In rodent models, consumption of high-fructose diets may lead to >20 mm free fructose in the intestinal lumen and, after transport by GLUTs 5 and 2 and metabolism by KHK, yields >1 mm fructose concentration in the portal vein (step 1). The liver catabolizes most of the fructose, but under chronic conditions, may increase lipogenesis in this organ by the unregulated production of two carbon precursors, eventually leading to NAFLD. Step 2, high luminal fructose may also increase transepithelial permeability, allowing the passage of bacterial endotoxins that induce inflammatory reactions in hepatocytes, contributing to NAFLD. Step3, GLUT5 may interact with intestinal chloride transporters as to perturb electrolyte homeostasis and contribute to hypertension. Step 4, the chronic delivery of high fructose in the portal blood lowers ATP levels in hepatocytes and increases uric acid production which may contribute to the etiology not only of NAFLD but also of hypertension and renal disease. Step 5, as the liver removes most of the fructose, peripheral blood level is only ∼0.2 mm.

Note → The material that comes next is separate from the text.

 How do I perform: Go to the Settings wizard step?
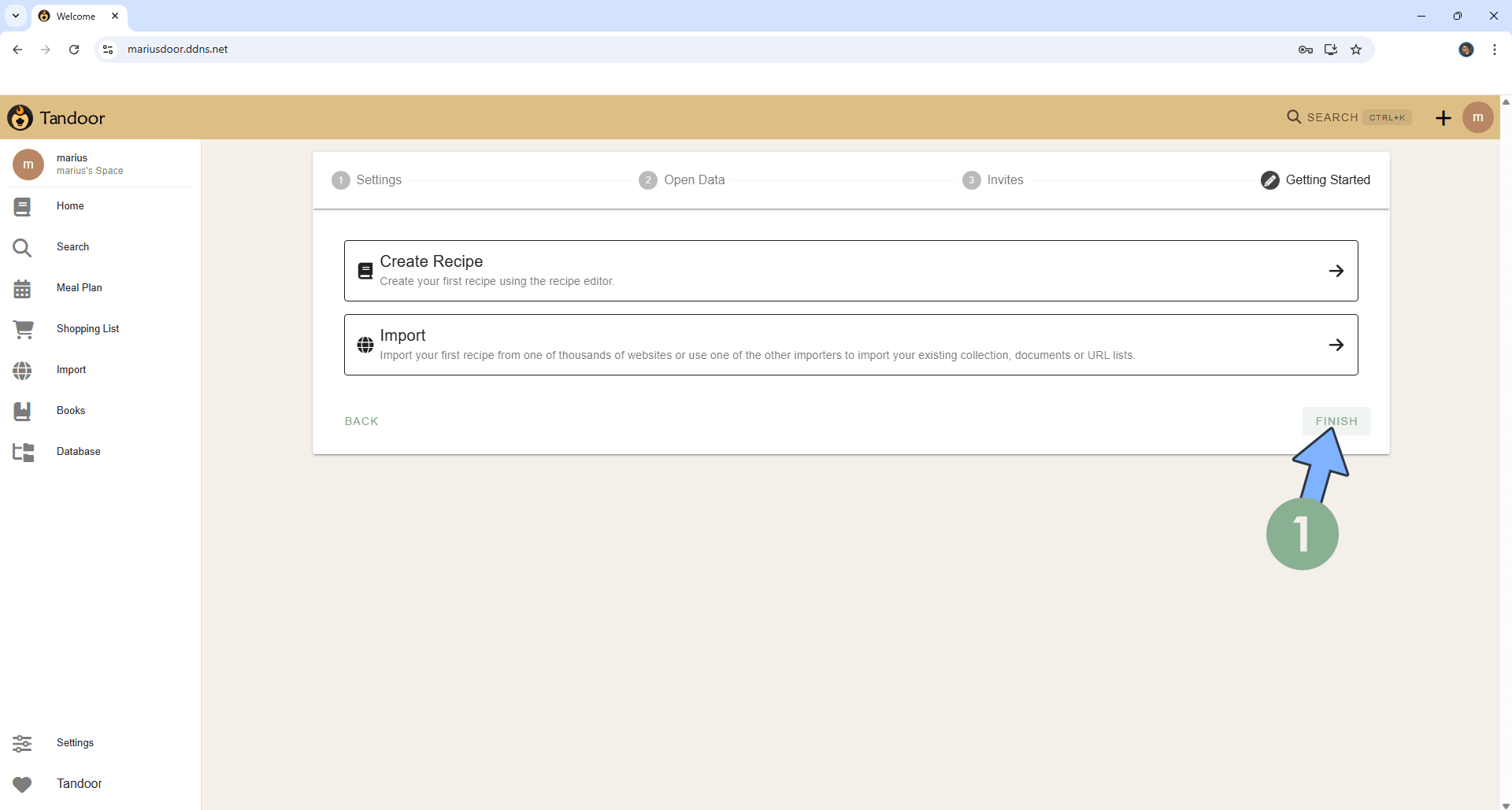[367, 180]
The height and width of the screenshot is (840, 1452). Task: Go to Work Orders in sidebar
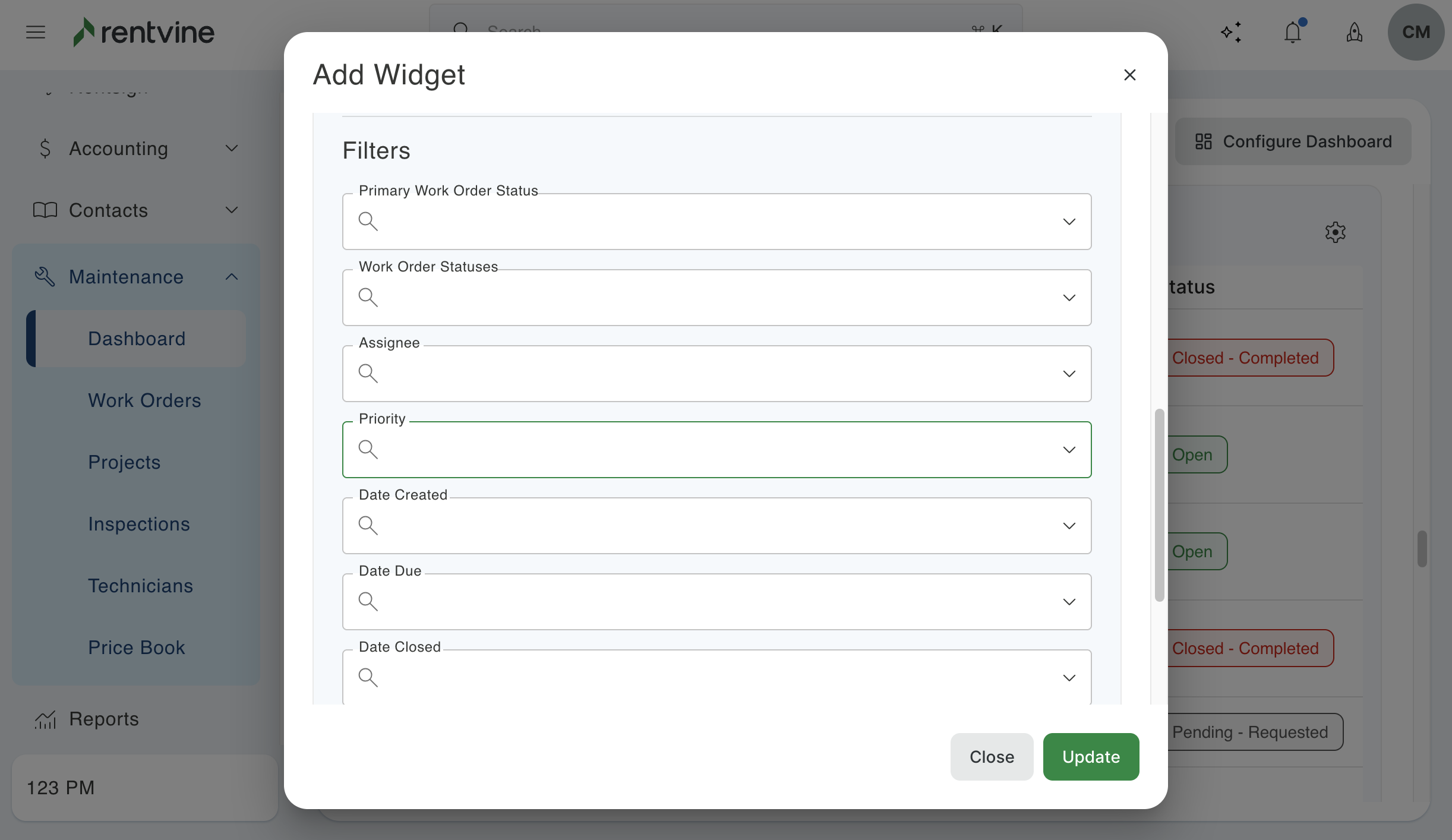click(144, 400)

Thus, with the exception of the liver and intestine, organ systems thought to be negatively impacted by a high fructose intake actually are bathed in modest fructose concentrations < 1 mM during postprandial periods, and < 0.2 mM between meals. Step 6: however, a chronic, ∼10-fold increase in these modest (relative to glucose) peripheral fructose concentrations seems sufficient to cause marked increases in proximal tubular cells, GLUT5 and GLUT2 expression, and renal hypertrophy, negatively impacting the synthesis of 1,25 (OH)₂D₃, contributing potentially to hypertension.